What do you mean by approved? As in on the PBS? Most treatment of serotonin syndrome would be hospital based and hospital based uses of medications aren't listed on the PBS.
 
Aside from that, it's only indication listed in AMH is major depression. I don't have MIMS but I suspect it's the same there.

I see the reference on wiki for the statement that it can be used for treating SS is from 1996 and I can't get the full article so I don't know how reliable it is, is it mentioned elsewhere? Pubmed search for 'mirtazapine serotonin syndrome' easily returns more results for it as cause than as treatment. From one such article:

2.7. Treatment
Management of serotonin syndrome begins with discontinuation of all serotonergic agents. Supportive care is the treatment of choice for most cases, but specific therapies depend on the severity of the syndrome. Mild cases are usually managed by removal of precipitating agents, as well as supportive care including intravenous fluids for hydration and to facilitate diuresis and treatment with benzodiazepines to prevent agitation. Moderate cases appear to benefit from administration of 5-HT2A antagonists, such as cyproheptadine, a histamine-1 receptor antagonist with anticholinergic and antihistaminergic characteristics, as well as chlorpromazine, a 5-HT1A and 5-HT2 receptor antagonist neuroleptic.
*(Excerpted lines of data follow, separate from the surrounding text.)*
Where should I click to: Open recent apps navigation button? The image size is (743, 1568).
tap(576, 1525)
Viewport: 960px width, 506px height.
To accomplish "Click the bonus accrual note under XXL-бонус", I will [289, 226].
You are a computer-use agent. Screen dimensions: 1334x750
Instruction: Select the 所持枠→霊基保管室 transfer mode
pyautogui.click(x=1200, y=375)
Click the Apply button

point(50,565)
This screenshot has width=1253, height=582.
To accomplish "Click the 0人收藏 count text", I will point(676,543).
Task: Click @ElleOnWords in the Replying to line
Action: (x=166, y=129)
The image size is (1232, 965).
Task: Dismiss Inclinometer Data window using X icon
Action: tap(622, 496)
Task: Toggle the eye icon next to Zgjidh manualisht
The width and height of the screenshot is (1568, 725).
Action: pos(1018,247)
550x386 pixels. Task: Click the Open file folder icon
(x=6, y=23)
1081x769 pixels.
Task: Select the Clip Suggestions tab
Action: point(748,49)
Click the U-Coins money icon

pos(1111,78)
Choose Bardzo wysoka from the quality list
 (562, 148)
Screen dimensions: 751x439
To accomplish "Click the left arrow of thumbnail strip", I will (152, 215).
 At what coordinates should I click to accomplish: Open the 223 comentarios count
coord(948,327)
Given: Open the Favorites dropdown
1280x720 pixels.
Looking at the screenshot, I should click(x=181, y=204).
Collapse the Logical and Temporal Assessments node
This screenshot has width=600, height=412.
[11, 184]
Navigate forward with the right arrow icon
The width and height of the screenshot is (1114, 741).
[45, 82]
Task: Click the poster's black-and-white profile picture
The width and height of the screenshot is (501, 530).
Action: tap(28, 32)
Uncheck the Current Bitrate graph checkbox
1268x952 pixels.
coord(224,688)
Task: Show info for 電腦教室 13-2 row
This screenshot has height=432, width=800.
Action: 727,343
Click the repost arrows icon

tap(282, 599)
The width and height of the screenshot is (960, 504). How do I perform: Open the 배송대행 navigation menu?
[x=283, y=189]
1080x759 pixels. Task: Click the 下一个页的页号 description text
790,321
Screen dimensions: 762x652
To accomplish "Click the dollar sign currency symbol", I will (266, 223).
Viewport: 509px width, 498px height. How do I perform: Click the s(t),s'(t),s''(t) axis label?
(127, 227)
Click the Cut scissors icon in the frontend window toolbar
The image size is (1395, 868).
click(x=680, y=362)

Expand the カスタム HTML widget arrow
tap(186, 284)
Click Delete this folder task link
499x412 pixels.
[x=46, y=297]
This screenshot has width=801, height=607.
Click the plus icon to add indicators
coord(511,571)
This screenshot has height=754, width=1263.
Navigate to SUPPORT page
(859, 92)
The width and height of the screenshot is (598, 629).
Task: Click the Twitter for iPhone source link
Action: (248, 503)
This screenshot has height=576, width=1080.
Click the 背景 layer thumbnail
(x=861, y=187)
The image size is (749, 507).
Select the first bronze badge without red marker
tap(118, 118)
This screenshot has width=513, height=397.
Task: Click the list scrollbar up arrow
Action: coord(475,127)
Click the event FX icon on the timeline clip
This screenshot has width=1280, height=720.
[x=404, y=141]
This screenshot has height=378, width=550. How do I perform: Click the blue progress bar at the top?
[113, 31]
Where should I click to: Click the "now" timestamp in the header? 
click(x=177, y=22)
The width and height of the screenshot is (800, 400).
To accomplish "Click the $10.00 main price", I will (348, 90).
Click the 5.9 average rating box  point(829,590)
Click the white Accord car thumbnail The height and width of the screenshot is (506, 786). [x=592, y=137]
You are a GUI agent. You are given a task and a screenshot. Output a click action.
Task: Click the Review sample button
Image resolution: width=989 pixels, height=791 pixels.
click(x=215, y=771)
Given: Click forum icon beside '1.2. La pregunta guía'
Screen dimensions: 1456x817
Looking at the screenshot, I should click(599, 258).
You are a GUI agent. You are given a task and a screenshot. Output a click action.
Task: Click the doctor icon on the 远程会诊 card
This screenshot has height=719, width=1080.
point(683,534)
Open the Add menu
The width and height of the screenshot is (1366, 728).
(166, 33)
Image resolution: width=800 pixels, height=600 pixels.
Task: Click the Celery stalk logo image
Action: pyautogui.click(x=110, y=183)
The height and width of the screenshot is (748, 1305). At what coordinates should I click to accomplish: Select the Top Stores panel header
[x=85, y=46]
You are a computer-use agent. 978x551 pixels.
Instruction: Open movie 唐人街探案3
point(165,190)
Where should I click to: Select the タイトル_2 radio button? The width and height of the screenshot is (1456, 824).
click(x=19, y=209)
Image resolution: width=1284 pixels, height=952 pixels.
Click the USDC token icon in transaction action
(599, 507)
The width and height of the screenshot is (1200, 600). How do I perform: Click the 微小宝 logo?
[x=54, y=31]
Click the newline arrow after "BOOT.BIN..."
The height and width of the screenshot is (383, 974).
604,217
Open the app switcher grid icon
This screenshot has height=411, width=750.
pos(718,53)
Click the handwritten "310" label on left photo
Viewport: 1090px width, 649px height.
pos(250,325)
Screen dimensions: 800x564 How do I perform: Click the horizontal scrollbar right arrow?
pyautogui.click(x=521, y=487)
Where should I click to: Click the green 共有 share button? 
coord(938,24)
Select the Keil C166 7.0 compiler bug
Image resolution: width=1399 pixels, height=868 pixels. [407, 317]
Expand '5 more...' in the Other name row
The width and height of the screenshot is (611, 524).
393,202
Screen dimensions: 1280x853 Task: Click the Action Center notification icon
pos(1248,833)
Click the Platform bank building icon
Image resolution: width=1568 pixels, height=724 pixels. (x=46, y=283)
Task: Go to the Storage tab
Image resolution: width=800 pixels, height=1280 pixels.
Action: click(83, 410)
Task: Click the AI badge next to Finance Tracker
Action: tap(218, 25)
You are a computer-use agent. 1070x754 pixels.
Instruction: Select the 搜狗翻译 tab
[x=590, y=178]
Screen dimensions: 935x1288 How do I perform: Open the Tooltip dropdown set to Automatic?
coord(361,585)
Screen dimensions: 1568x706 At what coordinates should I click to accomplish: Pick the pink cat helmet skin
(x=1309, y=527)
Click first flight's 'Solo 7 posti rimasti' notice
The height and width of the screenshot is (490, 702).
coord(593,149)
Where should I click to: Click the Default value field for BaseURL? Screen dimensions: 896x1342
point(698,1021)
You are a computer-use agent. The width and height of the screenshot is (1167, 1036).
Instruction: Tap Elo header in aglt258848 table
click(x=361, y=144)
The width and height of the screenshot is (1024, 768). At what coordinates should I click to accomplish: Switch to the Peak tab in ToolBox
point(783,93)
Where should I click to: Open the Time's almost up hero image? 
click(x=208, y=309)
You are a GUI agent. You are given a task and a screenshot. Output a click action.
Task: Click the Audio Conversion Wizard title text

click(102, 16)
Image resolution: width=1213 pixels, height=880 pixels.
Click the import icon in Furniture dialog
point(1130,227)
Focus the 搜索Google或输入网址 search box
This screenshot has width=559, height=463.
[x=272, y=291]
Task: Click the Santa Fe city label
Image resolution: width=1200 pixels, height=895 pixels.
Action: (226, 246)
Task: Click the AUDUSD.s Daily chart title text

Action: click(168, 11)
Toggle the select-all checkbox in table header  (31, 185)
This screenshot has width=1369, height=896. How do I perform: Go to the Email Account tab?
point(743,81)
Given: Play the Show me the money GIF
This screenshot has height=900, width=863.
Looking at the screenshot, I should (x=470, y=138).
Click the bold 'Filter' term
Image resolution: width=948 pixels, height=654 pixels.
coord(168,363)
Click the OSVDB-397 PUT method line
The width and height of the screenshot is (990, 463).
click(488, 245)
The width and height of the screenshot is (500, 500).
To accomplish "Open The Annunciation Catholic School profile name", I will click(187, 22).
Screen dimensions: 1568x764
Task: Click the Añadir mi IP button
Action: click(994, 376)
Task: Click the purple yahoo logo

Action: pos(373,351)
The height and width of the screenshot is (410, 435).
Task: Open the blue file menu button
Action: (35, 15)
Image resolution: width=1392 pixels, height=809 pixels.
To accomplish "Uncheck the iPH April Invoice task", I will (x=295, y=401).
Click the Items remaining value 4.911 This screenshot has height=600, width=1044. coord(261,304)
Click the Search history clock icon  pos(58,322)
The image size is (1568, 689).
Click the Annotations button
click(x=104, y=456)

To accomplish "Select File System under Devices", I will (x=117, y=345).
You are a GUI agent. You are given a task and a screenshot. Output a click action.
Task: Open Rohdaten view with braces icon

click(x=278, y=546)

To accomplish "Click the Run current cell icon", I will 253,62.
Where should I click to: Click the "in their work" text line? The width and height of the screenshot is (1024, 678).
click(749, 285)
Severe cases complicated by hyperthermia (temperature ≥41.1°C) are treated with the above therapies, as well as possible intubation, paralysis and sedation. There is no role for antipyretic agents in the treatment of serotonin syndrome, as the hyperthermia associated with serotonin syndrome is the result of increased muscle activity and not central nervous system action. Benzodiazepines are central to the control of agitation, regardless of syndrome severity. Diazepam is the best-studied agent and appears to improve survival in animal models by blunting hyperadrenergic symptoms. Some studies support the use of beta-blockers, which block 5-HT1A receptors [1] and [11].

Can't easily find any that mention the use of Mirtazapine in the treatment of SS in humans.